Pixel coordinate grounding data
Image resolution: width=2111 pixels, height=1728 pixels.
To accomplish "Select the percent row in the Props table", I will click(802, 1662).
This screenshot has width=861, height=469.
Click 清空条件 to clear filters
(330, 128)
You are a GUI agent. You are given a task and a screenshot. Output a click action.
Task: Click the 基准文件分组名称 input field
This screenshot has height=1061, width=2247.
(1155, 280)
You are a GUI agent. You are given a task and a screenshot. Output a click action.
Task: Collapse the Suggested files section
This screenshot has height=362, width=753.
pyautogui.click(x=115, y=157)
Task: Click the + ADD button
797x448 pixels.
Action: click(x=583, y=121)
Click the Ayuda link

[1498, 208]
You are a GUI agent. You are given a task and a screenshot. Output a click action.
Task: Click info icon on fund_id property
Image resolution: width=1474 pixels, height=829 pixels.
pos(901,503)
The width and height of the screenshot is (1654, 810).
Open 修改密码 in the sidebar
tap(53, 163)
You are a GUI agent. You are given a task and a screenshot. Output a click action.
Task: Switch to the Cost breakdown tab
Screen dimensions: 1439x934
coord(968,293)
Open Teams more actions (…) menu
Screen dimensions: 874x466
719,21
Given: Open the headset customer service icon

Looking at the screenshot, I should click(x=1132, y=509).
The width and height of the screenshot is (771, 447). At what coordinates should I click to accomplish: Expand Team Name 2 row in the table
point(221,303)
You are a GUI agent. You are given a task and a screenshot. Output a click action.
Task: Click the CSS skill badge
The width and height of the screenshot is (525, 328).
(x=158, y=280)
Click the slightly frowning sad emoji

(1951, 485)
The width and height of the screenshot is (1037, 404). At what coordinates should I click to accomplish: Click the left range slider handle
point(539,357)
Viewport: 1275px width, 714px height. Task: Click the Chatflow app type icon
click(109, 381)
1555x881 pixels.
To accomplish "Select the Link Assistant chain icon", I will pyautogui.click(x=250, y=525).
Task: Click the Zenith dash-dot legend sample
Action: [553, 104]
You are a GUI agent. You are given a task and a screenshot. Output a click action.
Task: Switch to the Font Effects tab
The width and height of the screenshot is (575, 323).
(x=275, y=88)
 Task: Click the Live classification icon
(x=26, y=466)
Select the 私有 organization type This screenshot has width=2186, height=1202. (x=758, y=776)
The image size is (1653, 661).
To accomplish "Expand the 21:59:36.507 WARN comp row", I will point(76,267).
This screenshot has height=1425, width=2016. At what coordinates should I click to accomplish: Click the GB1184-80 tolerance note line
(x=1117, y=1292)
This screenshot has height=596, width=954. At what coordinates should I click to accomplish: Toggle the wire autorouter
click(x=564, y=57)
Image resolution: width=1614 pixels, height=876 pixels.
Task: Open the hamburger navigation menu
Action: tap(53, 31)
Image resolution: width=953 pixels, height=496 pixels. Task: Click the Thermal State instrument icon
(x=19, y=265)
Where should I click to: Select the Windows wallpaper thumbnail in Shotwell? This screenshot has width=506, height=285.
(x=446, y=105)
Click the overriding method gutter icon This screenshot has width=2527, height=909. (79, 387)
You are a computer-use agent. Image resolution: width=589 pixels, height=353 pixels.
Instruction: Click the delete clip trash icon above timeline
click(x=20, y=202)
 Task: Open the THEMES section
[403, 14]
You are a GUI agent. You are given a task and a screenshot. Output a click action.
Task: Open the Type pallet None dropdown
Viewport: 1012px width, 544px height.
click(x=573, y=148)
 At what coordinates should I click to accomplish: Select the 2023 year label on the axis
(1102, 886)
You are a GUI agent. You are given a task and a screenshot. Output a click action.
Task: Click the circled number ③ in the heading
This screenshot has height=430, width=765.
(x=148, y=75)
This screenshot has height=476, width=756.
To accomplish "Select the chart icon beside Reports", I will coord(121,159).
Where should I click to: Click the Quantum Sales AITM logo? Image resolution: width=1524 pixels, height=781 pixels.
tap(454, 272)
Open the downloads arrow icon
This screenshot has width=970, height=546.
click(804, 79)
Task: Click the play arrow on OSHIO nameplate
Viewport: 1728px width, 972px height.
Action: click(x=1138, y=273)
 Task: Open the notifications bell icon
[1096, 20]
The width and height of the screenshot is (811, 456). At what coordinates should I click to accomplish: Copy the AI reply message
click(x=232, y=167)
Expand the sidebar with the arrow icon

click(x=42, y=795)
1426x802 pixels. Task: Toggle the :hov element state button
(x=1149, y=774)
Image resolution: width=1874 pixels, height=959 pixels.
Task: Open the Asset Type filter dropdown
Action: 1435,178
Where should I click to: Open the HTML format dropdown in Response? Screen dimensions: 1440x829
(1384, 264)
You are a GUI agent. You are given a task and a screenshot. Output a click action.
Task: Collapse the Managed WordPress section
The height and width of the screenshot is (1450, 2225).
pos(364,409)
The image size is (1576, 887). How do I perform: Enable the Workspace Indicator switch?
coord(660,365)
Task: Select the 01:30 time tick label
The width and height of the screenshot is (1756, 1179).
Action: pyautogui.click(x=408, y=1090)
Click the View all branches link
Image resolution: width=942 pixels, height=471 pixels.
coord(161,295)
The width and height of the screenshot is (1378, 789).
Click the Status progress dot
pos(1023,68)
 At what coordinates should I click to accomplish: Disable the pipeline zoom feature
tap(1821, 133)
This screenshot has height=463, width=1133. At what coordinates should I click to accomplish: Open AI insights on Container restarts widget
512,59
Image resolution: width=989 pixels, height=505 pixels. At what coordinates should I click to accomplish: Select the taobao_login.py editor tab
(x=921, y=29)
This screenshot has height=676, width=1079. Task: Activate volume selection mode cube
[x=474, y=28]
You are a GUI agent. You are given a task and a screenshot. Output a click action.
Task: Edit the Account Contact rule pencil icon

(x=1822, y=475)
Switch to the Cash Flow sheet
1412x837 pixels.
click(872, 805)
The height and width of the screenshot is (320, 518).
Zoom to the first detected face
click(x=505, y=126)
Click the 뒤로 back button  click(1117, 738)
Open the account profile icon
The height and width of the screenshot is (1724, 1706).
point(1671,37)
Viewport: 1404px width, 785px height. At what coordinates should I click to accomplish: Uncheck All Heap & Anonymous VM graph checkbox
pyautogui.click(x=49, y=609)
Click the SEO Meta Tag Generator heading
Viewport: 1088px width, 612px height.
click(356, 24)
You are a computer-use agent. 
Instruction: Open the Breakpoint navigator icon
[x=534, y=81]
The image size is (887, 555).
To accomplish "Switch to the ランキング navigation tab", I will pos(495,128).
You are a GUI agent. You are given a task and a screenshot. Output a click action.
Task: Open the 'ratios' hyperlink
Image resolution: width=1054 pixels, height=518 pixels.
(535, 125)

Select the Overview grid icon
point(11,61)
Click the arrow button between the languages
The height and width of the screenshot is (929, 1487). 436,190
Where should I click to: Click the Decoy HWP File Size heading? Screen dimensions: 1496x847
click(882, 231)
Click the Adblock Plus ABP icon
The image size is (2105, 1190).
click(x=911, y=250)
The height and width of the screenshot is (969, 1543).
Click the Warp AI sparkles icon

## To do
Exactly the lines running from the top of the records to the line that contains "Task: Click the CSS skill badge", inclusive, must be set down, and nothing more.

## Task result
Image resolution: width=2111 pixels, height=1728 pixels.
To accomplish "Select the percent row in the Props table", I will click(802, 1662).
This screenshot has width=861, height=469.
Click 清空条件 to clear filters
(330, 128)
You are a GUI agent. You are given a task and a screenshot. Output a click action.
Task: Click the 基准文件分组名称 input field
This screenshot has height=1061, width=2247.
(1155, 280)
You are a GUI agent. You are given a task and a screenshot. Output a click action.
Task: Collapse the Suggested files section
This screenshot has height=362, width=753.
pyautogui.click(x=115, y=157)
Task: Click the + ADD button
797x448 pixels.
Action: click(x=583, y=121)
Click the Ayuda link

[1498, 208]
You are a GUI agent. You are given a task and a screenshot. Output a click action.
Task: Click info icon on fund_id property
Image resolution: width=1474 pixels, height=829 pixels.
pos(901,503)
The width and height of the screenshot is (1654, 810).
Open 修改密码 in the sidebar
tap(53, 163)
You are a GUI agent. You are given a task and a screenshot. Output a click action.
Task: Switch to the Cost breakdown tab
Screen dimensions: 1439x934
coord(968,293)
Open Teams more actions (…) menu
Screen dimensions: 874x466
719,21
Given: Open the headset customer service icon

Looking at the screenshot, I should click(x=1132, y=509).
The width and height of the screenshot is (771, 447). At what coordinates should I click to accomplish: Expand Team Name 2 row in the table
point(221,303)
You are a GUI agent. You are given a task and a screenshot. Output a click action.
Task: Click the CSS skill badge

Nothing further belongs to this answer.